• [Collection entries]
────
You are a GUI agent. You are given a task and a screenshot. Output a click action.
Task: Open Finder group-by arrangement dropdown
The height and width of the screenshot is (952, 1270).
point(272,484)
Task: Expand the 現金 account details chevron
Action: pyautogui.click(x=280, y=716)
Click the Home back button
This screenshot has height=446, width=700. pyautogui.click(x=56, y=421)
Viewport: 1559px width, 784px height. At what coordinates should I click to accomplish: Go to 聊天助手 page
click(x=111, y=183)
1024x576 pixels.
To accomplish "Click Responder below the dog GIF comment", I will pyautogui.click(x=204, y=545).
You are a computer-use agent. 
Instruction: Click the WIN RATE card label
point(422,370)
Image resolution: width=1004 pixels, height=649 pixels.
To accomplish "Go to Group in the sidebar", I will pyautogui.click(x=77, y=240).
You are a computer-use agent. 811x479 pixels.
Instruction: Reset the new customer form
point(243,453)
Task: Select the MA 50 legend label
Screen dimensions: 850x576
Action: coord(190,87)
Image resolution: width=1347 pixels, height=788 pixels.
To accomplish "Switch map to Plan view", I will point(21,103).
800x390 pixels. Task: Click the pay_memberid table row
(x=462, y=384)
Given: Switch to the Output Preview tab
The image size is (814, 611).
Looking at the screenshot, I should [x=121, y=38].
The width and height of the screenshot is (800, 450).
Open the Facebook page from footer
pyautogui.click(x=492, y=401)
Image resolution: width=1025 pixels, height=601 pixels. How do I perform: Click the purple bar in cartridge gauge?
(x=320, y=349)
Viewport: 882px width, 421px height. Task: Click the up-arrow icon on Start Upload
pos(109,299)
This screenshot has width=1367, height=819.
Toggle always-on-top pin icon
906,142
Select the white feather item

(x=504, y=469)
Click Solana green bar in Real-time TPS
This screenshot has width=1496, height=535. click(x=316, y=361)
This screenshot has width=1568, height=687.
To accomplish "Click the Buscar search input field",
────
• [Requirements]
Convert the lines of material starting at the line that contains "This screenshot has width=1367, height=819." and ending at the last line of the material into a JSON list of strings, one string per line, omitting blank lines.

• [Task response]
[
  "This screenshot has width=1367, height=819.",
  "Toggle always-on-top pin icon",
  "906,142",
  "Select the white feather item",
  "(x=504, y=469)",
  "Click Solana green bar in Real-time TPS",
  "This screenshot has width=1496, height=535. click(x=316, y=361)",
  "This screenshot has width=1568, height=687.",
  "To accomplish \"Click the Buscar search input field\","
]